Undergrads help with grad research in new speech communications class

By Eric Nyberg

Undergraduate students are receiving the rare chance to participate in graduate-level research as part of the University’s Speech Communication 396 class.

The course, titled “Evaluating the Quality of Children’s Television Programming,” is designed for students who are interested in doing future graduate work in the field of speech communication.

The course is funded by Children Now, a California-based national interest group focusing on children’s education. Barbara Wilson, head of the University’s speech communication department, organized the course in collaboration with Dale Kunkel, a professor in the communication department at the University of Arizona.

Students in SPCM 396 analyze the educational and informational content of children’s shows such as “Sesame Street,” “Barney” and “Lizzie McGuire.” Students will watch episodes of various shows during class and determine whether or not the programs are educationally beneficial to children by means of a coding system. Additionally, the students assess the shows for violence.

“(Kunkel’s) team was responsible for recording all the TV shows in our sample, and he collaborated with us as we designed the coding scheme,” Wilson said in an e-mail. She added that her SPCM 396 students are responsible for the actual coding of the shows.

The decision to include undergraduate students in the research was a practical one. Not only would the students provide an ideal, unbiased group of evaluators, but Wilson said the students would also come away with the valuable experience of having done graduate work.

“Researchers who design a study should never actually be the coders, so we knew that we would need to train a group of people to help us,” Wilson said. “We always imagined that we would have undergrads do this.”

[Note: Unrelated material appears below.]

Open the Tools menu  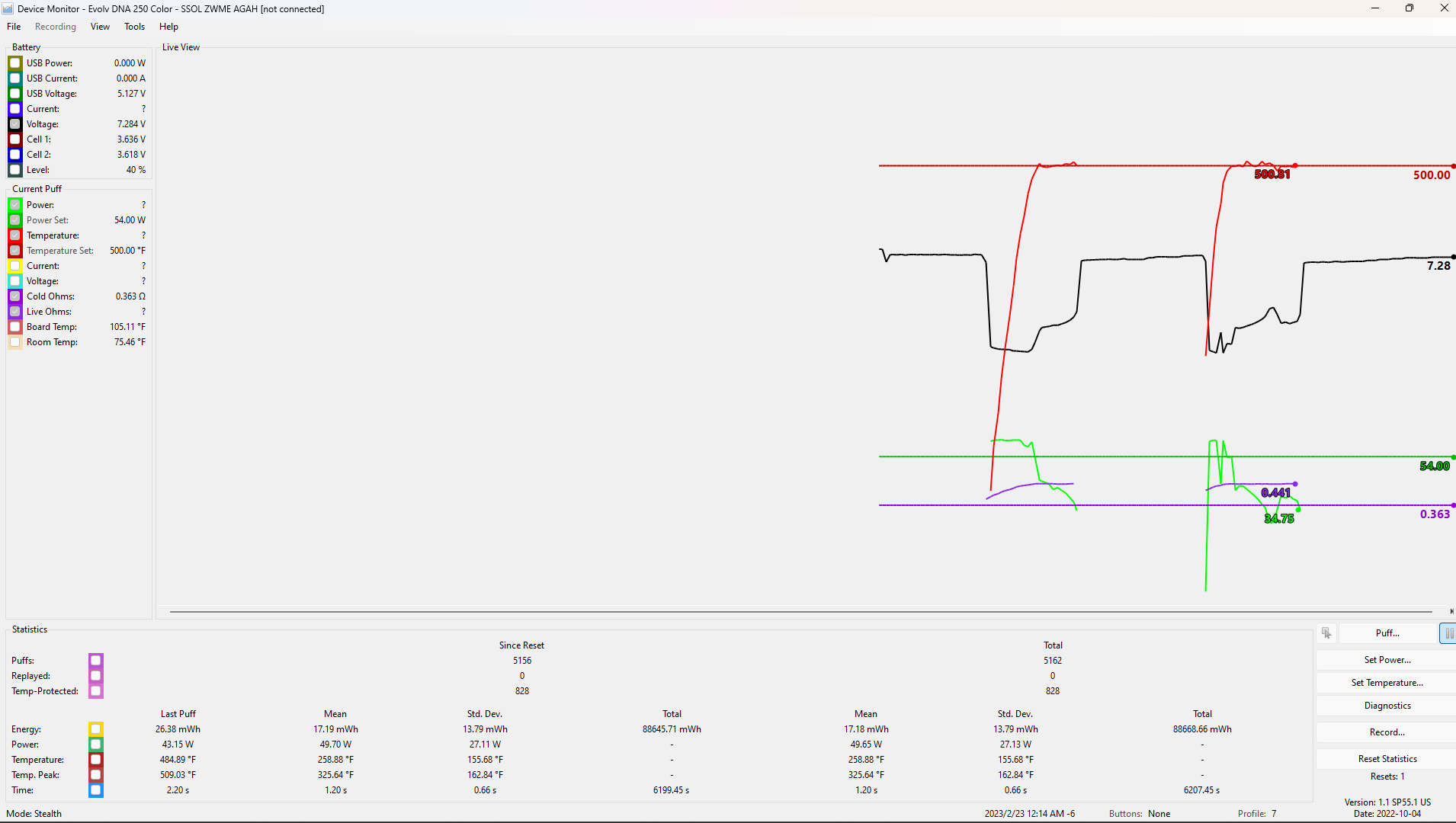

Jackie Grimes, junior in LAS, said the class was exciting because the students can see themselves playing a part in the research process.

“I applied for this class because I’m a speech communication major,” she said. “I like media studies and its effects on children, and I want to change it for the better.”

Kristin Drogos, graduate student, oversees the class of 12 students and teaches them the coding system and will likely write an academic paper on the research at the end of the semester.

Children Now will publish the research in the hope that effective results will be passed on to the government.

“(Drogos) does a great job,” said Ryan Wildy, junior in LAS, adding that the class will help him in the future. “The class has definitely been what I’d hoped it would be.”

The research will determine whether prime-time television stations are complying with the Children’s Television Act of 1990, which requires a minimum of three hours of educational children’s programming daily for every public station.

“Past research like this has found that some programs are being tagged as Educational/Informational but are not in fact very educational,” Wilson said, citing “The Flintstones” as an example.

The class meets Tuesdays and Thursdays in 184 Lincoln Hall. The shows being analyzed are children’s shows broadcast on Saturday mornings.

“It’s a great change of pace from the classes I’ve taken,” Wildy said. “A class like this is just one of the great things about the speech communications department.”